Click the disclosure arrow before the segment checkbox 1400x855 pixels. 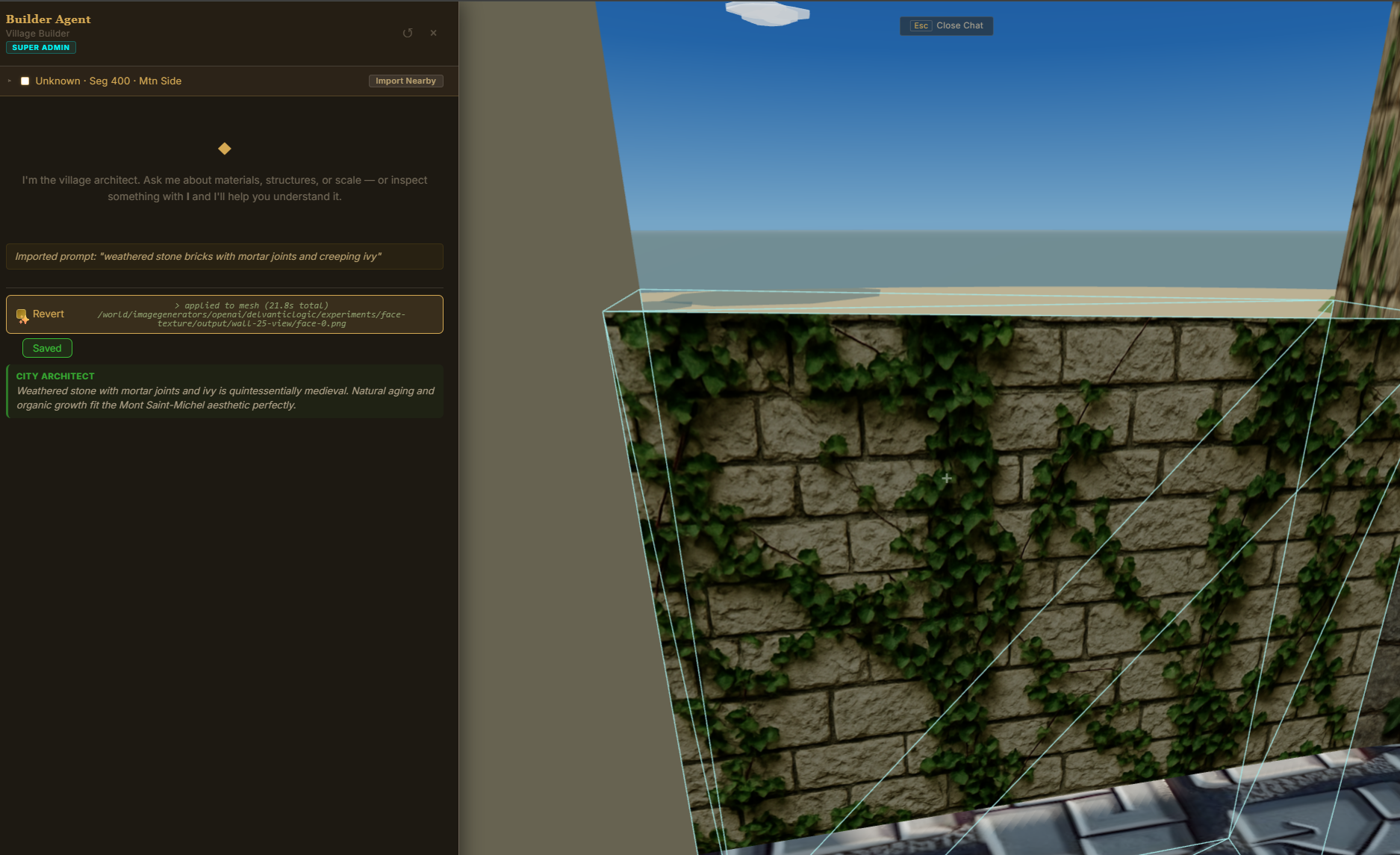click(x=8, y=81)
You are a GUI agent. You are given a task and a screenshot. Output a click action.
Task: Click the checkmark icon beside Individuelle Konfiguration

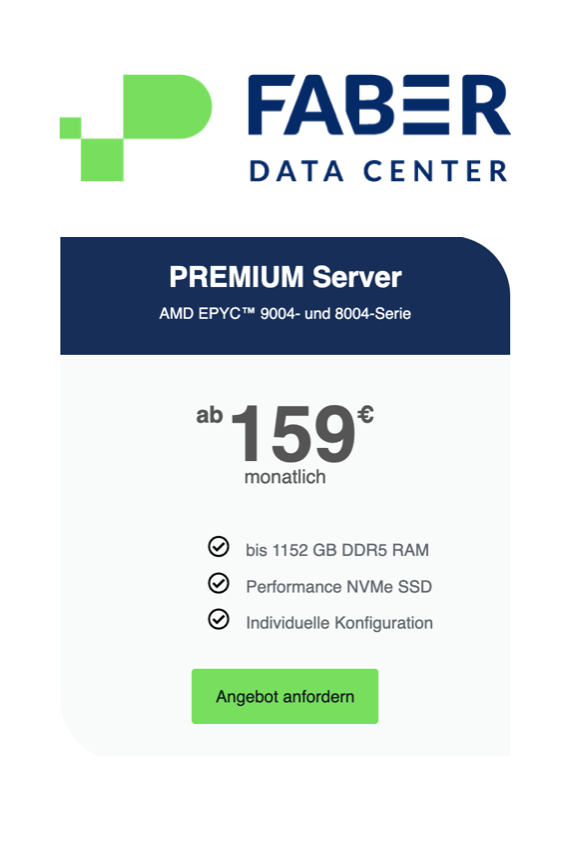tap(219, 619)
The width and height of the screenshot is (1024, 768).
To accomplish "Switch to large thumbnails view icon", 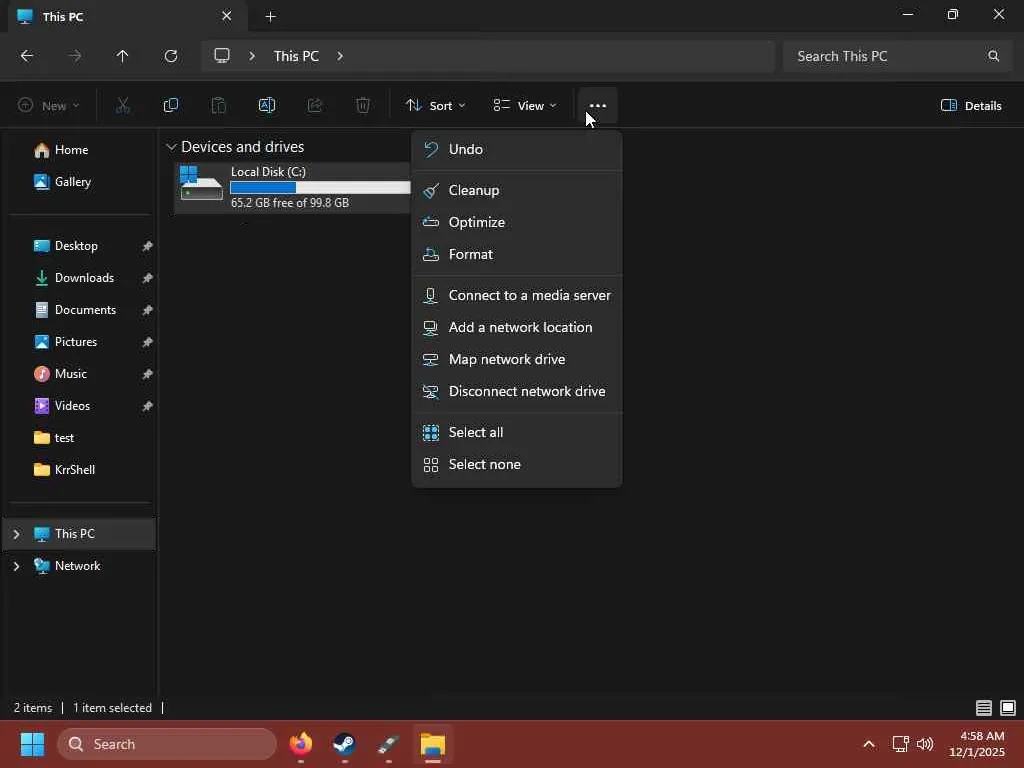I will point(1007,708).
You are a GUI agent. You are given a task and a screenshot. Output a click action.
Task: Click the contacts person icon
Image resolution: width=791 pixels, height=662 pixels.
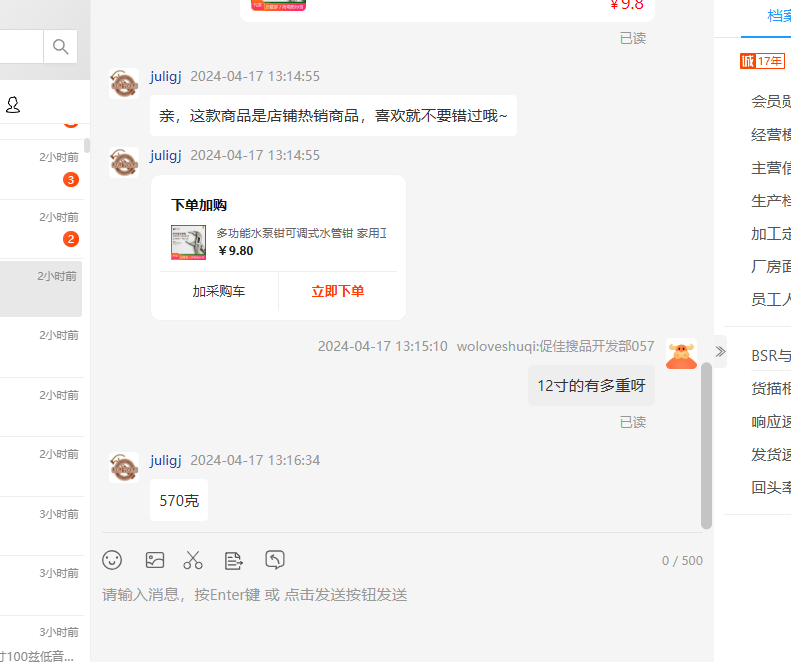(13, 104)
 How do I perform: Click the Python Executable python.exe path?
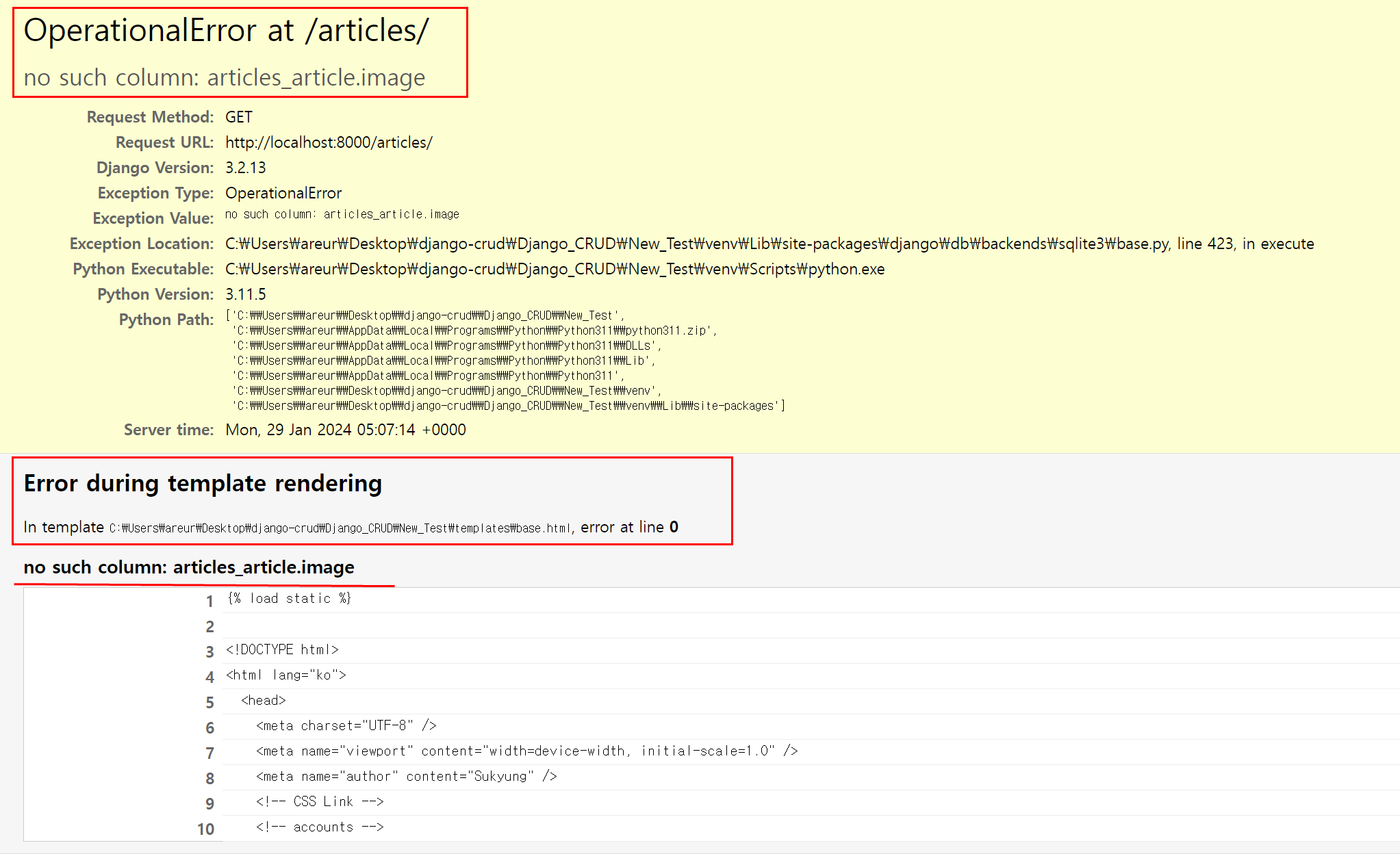(x=555, y=269)
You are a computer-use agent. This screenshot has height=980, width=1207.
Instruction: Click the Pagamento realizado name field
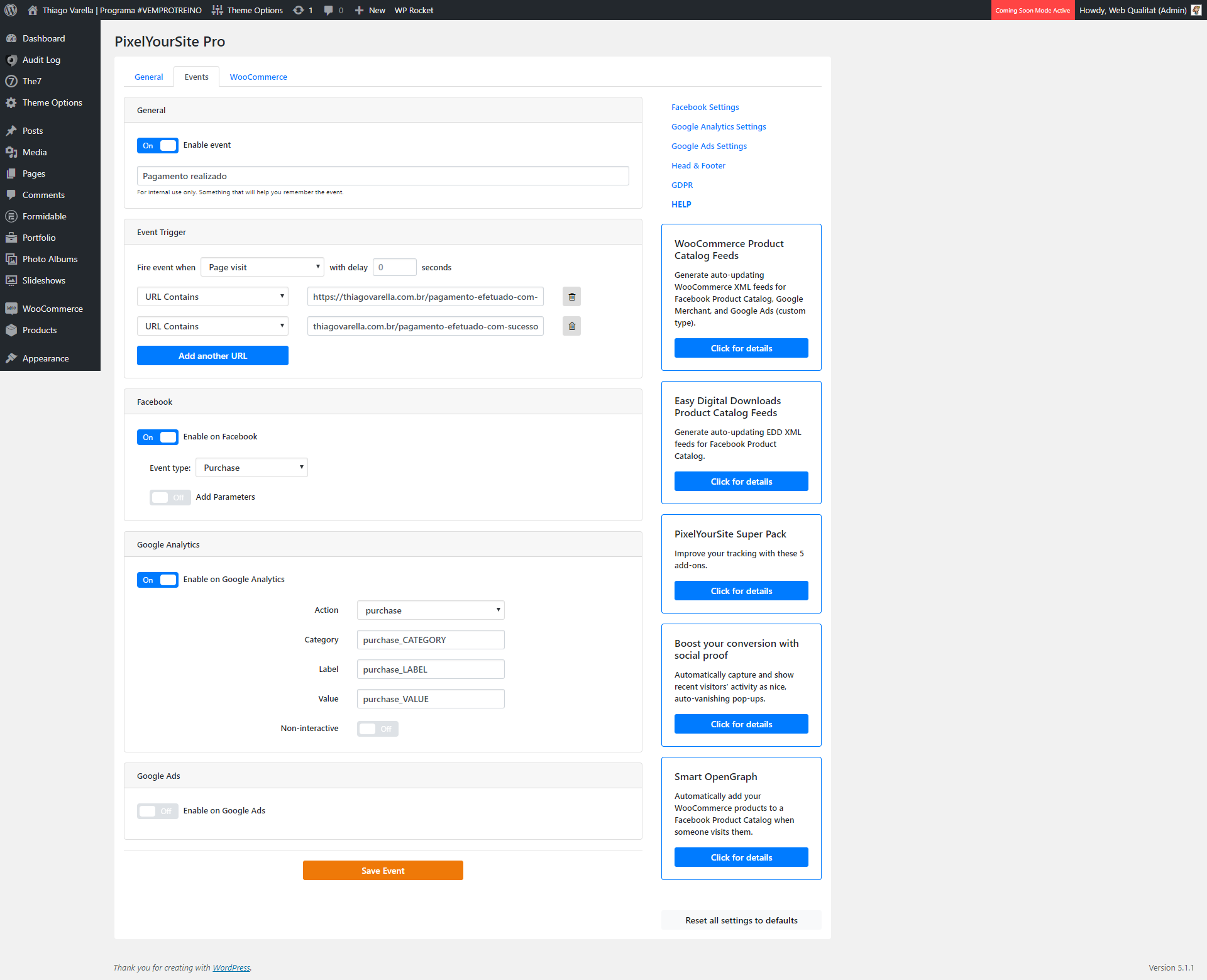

Exercise task:
Copy out every line in the records above that contains the word "width". Case matters.

Task output:
The width and height of the screenshot is (1024, 768).
Image resolution: width=791 pixels, height=662 pixels.
You are a computer-use agent. This screenshot has height=980, width=1207.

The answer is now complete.